If you don’t want to make money off of games because of other people’s free work, that’s fine. I actually don’t think you should make a game paid if it’s a prototype of a small early on game. Only make it paid if you think it actually deserves it. Or if you’re able to contact those people again, you could find a way to split revenue with them.

The moral justification for accepting revenue is that you’ve done most of the work if you’re working individually. But I can see the ethical concept of not accepting money, it’s your choice.

But I think you should accept donations because it’s like tipping a creator for making a good game. I myself am just starting to get into game development and am interested in publishing on Steam. My family has been super supportive financially during my coding journey, one of them is willing to pay my first $100 fee on Steam. But I’m aware that not everyone’s family is going to be as supportive as mine.

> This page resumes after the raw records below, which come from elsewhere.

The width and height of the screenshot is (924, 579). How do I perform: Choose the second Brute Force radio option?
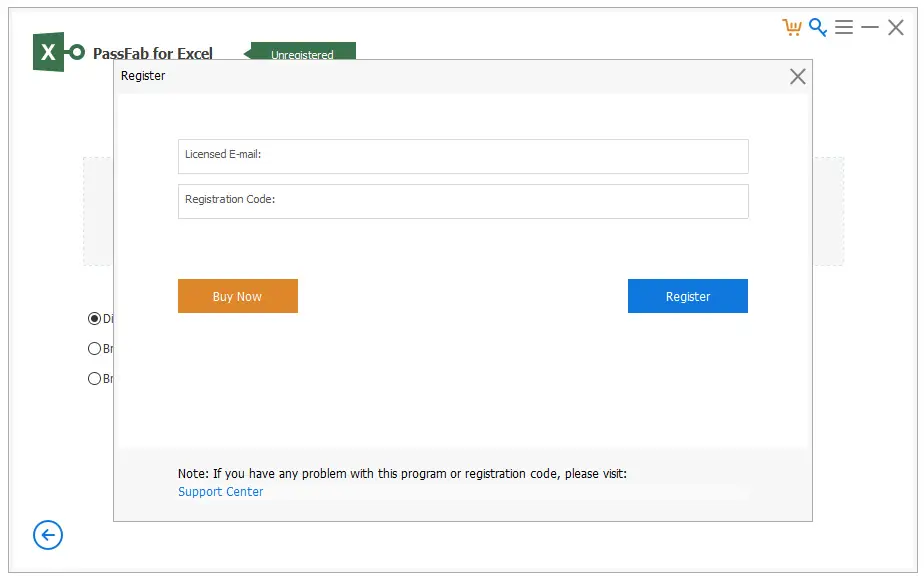(95, 348)
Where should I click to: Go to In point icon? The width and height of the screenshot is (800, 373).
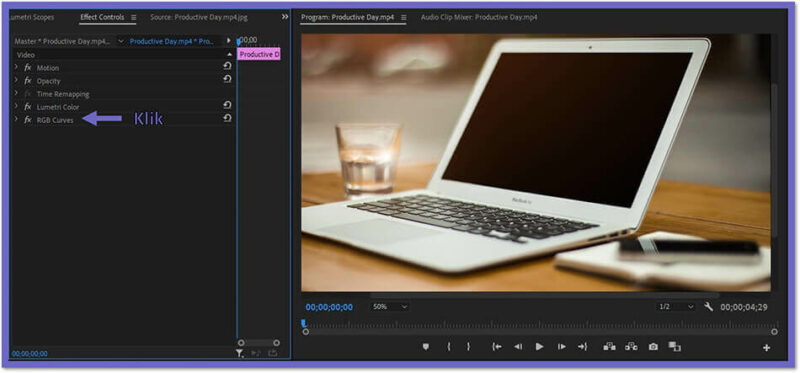[x=496, y=346]
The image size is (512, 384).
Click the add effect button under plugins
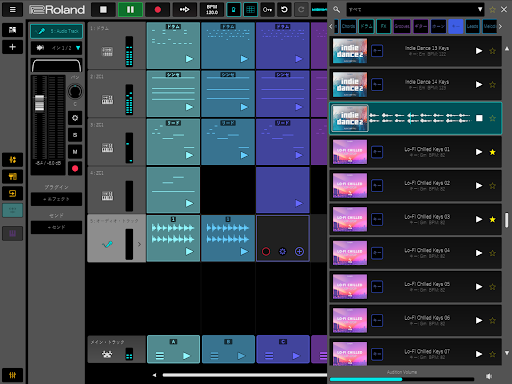[x=56, y=199]
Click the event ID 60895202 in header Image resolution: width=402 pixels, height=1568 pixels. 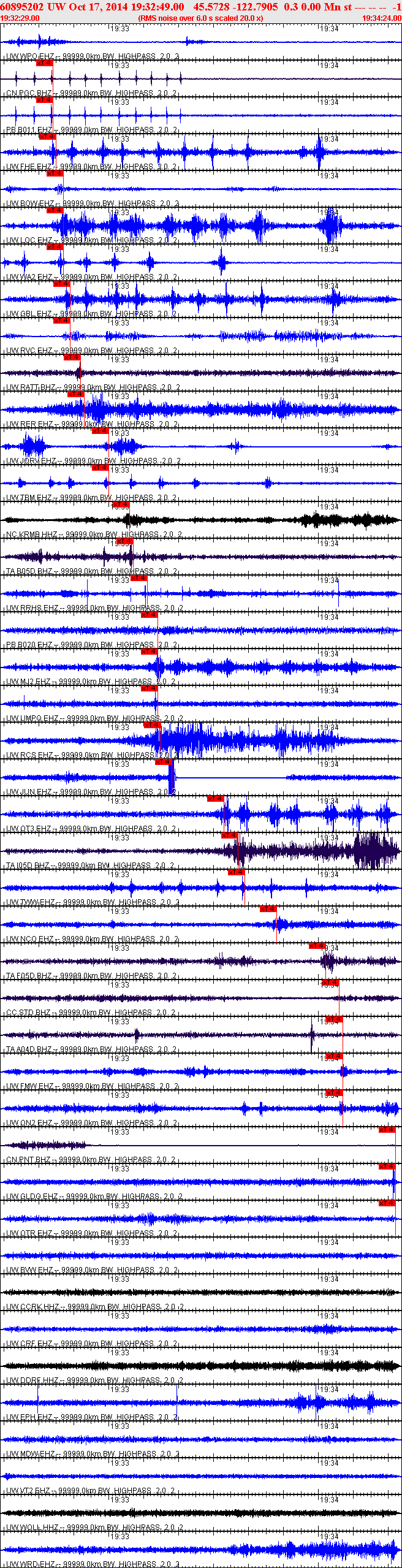click(x=22, y=7)
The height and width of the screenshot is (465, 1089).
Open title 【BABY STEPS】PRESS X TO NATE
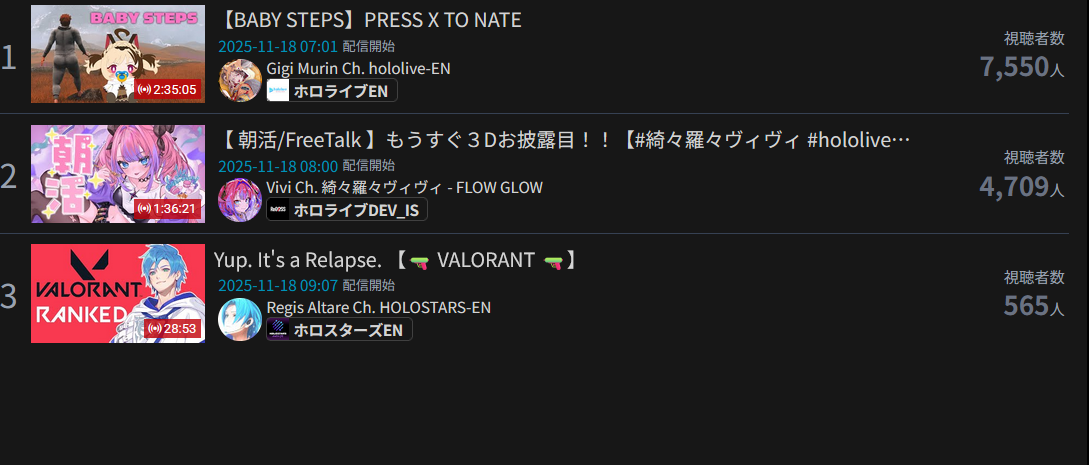pyautogui.click(x=369, y=20)
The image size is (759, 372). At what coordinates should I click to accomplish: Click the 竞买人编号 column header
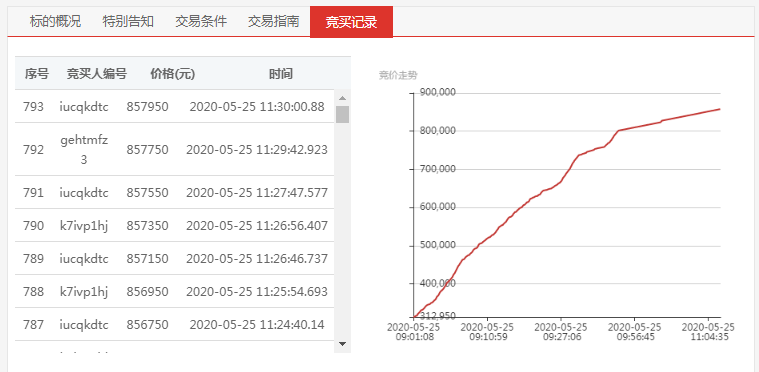(x=97, y=74)
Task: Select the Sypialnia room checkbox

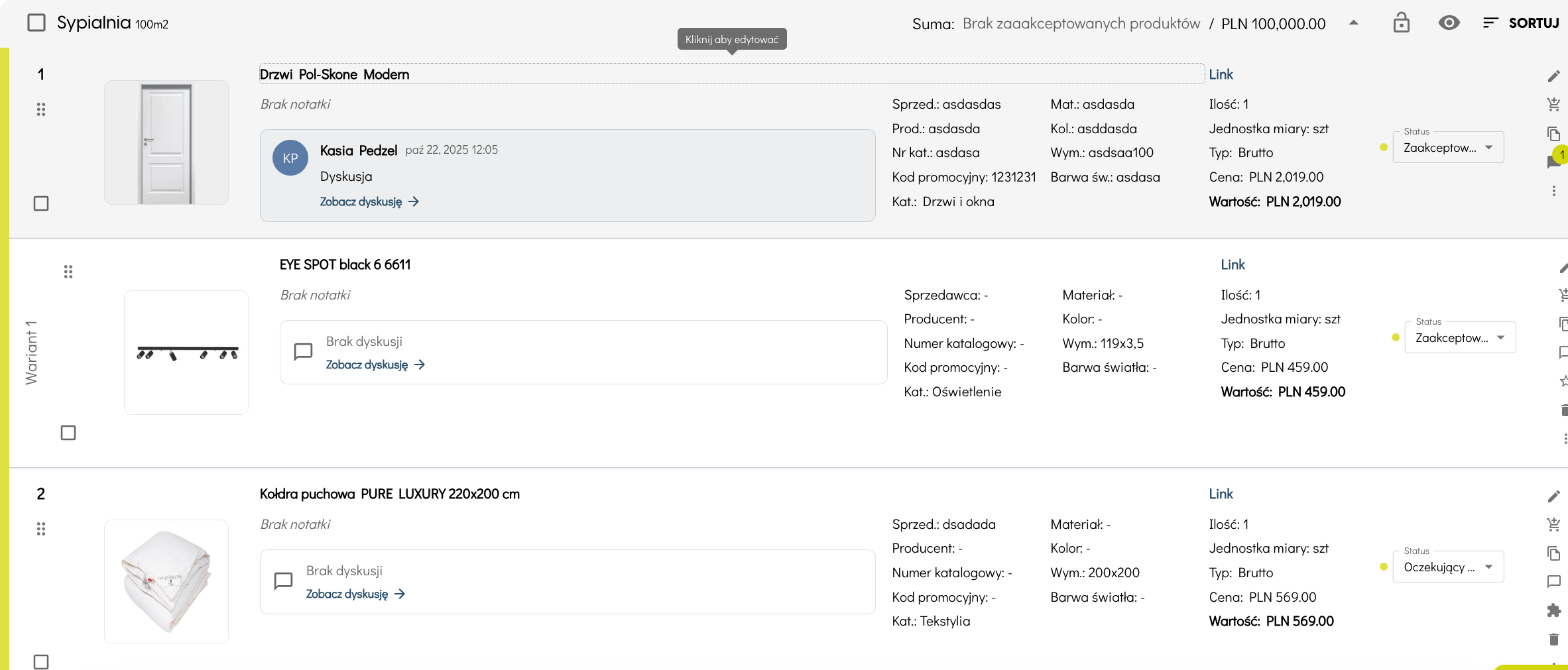Action: 36,23
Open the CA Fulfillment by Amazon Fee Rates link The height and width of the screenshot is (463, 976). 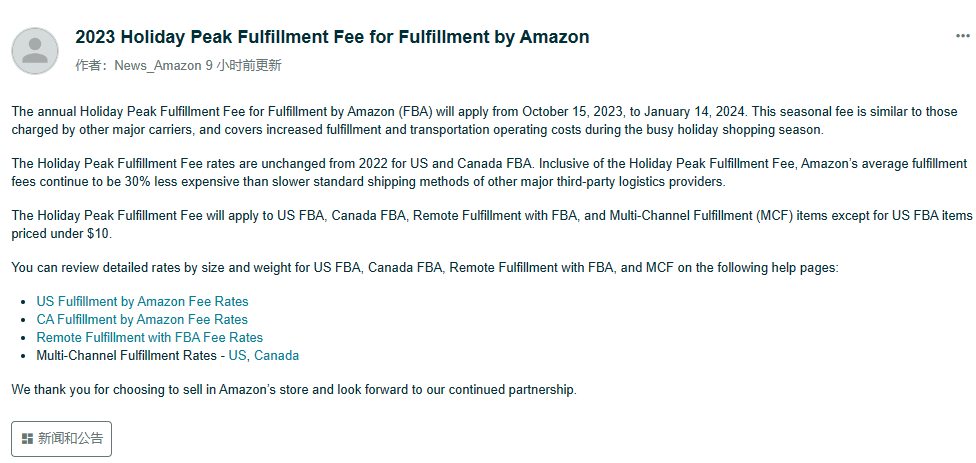(142, 319)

You can sell shirts, too. A site called TeePublic makes it easy to do. You just upload a design and they put it on pieces of merch like shirts, hats, mugs, etc. Prices are mostly fixed, but they do all the online marketing for you for free. It took a while for me to start getting sales, but I’ve made almost $100 total so far. So that’s an option, easy income. If you’re good at making things, you can sell them off Etsy. Fiverr is a freelancing service that you can look into where you can give services to people for things you’re good at. Fiverr is a good source of income, but also hard to get your first sales because there’s so much competition. These are a few sources of income. I’m not successful on Fiverr, Patreon, but I get quite a few sales on TeePublic. Especially around the holiday season and as Artemis II gets closer to its launch date. I haven’t tried Etsy.

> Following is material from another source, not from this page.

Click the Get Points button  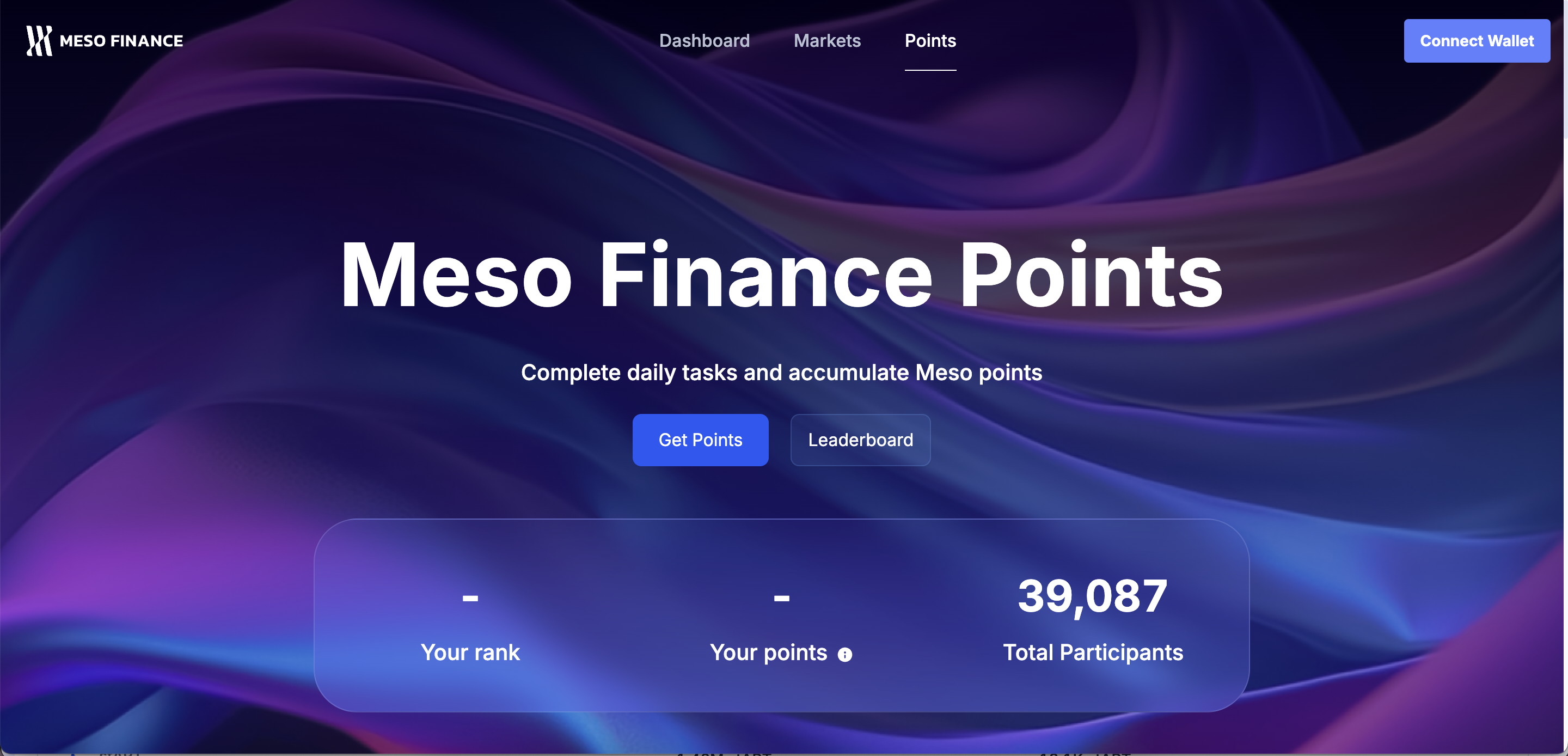coord(700,440)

A membership platform where you can create monthly memberships with their own benefits. You can look into it if you want.

Elon Musk has $600-700 billion, so it’s very unlikely that any game you’ll ever create will make you that much money, even if they’re really good. I may be misunderstanding that part of the post, not sure. Do you have $100 to publish on Steam? But you can make a paid game and publish it completely for free on itch.io and earn income there until you make $100 to publish on Steam? But the money is refundable once your game makes $1000 in revenue.

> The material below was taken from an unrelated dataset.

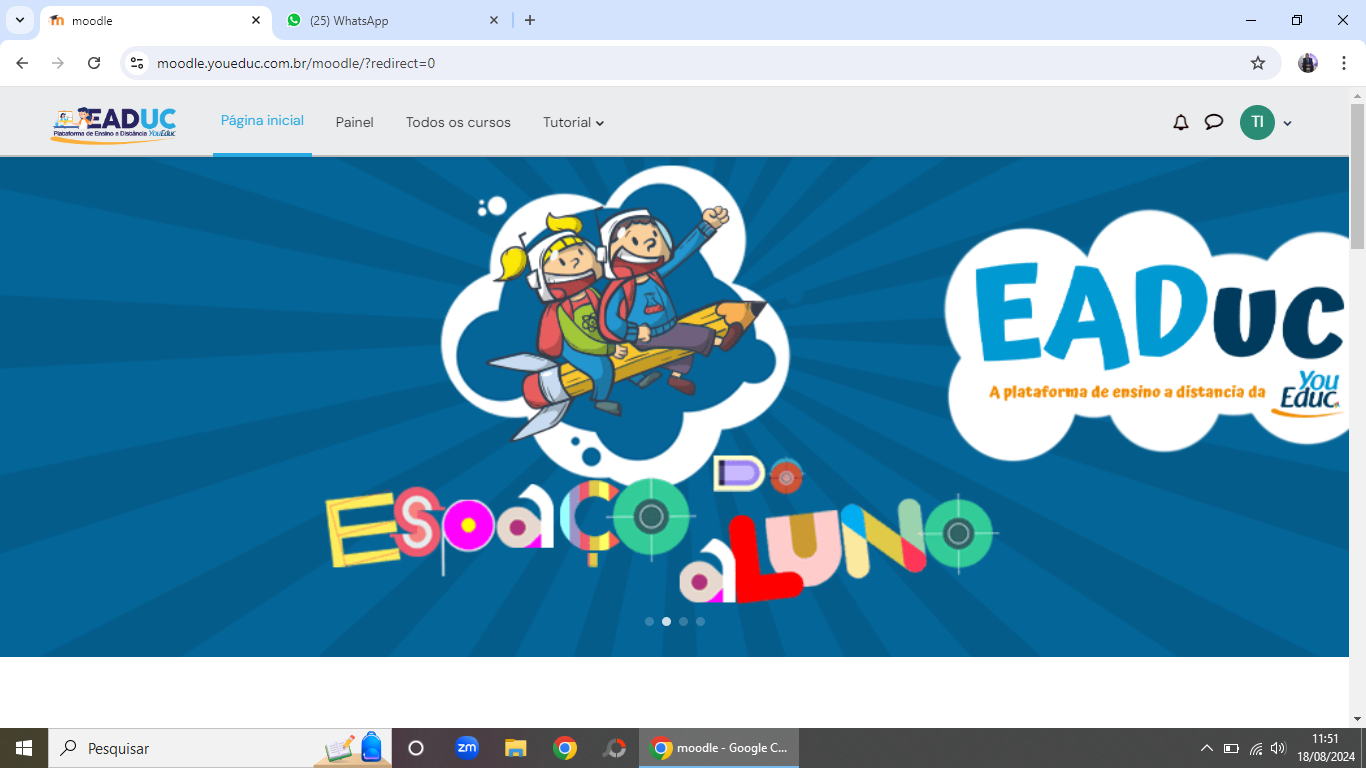The image size is (1366, 768).
Task: Open File Explorer from the taskbar
Action: click(x=515, y=748)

But a part time job is a good way to make the money to publish a game on Steam. Unity itself is completely free for you to use until you make something like $200,000 in revenue. So unless you’re going to be paying for a lot of assets or audio, Steam is probably going to be your biggest expense. Not sure if any of this helped.

Participating with the community might help. If you become more known, respectful with your topics, or give feedback on other people’s games. Someone may click on your page and see what you have worked on. That’s my goal at least, not sure if that works though.

Oh, my bad. That’s okay no worries. Well thank you for the resources, good luck on your search.